その後も人間の操縦限界を越えているかのような動きでソニックバーナーを連続回避しては、接近して確実に大ダメージを与えるモンキーマジック。意外な苦戦を強いられたサルガタナスだが、9分過ぎに捕らえたソニックバーナーの直撃で形勢逆転、追い撃ちも命中させて相手を巧みに捕捉すると、高出力レーザーで余裕を持ってとどめを刺した。
○サルガタナス(13分機動停止)モンキーマジック× 22vs-8
トーナメント予選 スレイヴ・バイパーvsブラック・オニキス
続いては初登場、流れの傭兵パイロットであるアナイス・ラングマルク。
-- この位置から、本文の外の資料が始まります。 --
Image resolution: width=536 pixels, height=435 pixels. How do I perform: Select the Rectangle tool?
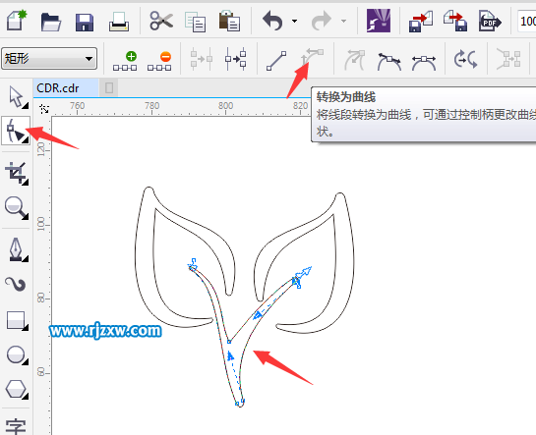16,320
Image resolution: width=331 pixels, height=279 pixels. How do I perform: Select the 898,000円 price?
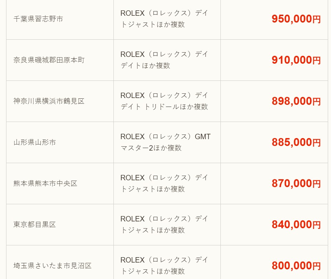click(x=296, y=101)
外見はおとなしげな妙齢の女性だが、寧ろスポンサー企業の名誉がかかっている傾向の強いストライク・バックでは実力さえあればパイロットの容姿も出自も問われない例が多い。対するスレイヴ・バイパー騎乗のネス・フェザードも優男の外見ながら過去に優勝経験のあるベテラン。小型機による高機動戦法では元祖に近い。
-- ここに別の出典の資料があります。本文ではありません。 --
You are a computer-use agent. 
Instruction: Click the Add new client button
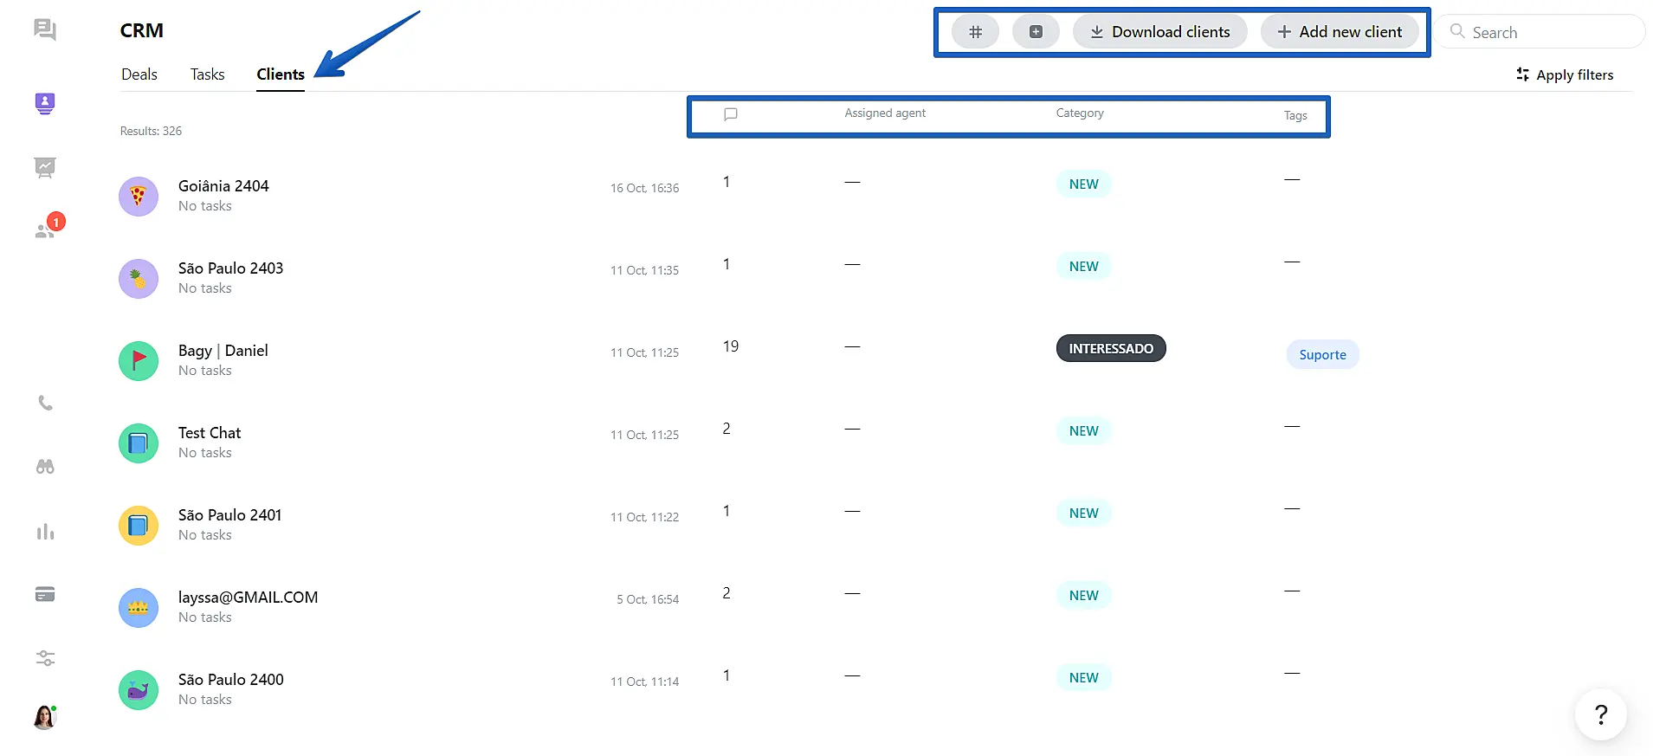tap(1339, 32)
カタパルト射出から両者対峙、耐Gからの姿勢制御を終えた瞬間を狙ったスレイヴ・バイパーのショットガンが抜き打ちで命中、先制の大ダメージ。ここは経験の差か、一気に距離を詰めてサーペント・ソードを直撃、だがブラック・オニキスもレイブレードで反撃してかなりの被害を与える。先制で受けたダメージと鏡面装甲で拡散されてしまうレイブレードを不利に思ったか、距離を離してガトリングガンを直撃、だがここでまたもショットガンに捕捉されると被弾し、接近してサーペント・ソードで機動停止。初陣を飾れなかったブラック・オニキスは開始早々のダメージが最後まで尾を引く結果となった。
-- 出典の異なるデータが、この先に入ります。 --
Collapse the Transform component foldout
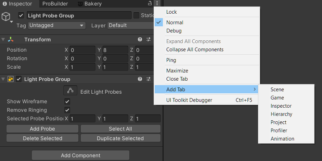The width and height of the screenshot is (322, 161). (x=3, y=40)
○スレイヴ・バイパー(6分機動停止)ブラック・オニキス× 7vs-6
トーナメント一回戦 アークロイアルvsポテンティアティス
戦績自体は安定しているものの優勝経験がないレイモンド・オースとアークロイアル、対するは連覇の経験があるが戦績が振るわないでいるシャル・マクニコルとポテンティアティス。復活を賭けて望みたい両者の一戦は新型機、白い悪魔の搭載量を利用したアークロイアルが大型兵器によってプレッシャーをかける展開となった。初弾のテイルパーツを直撃させ、ポテンティアティスのライトソードで堅実に削られるが中間距離のライトアローは回避して再度接近、ライトソードの攻撃を掠らせながらもテイルパーツの攻撃力で確実に追いつめていく。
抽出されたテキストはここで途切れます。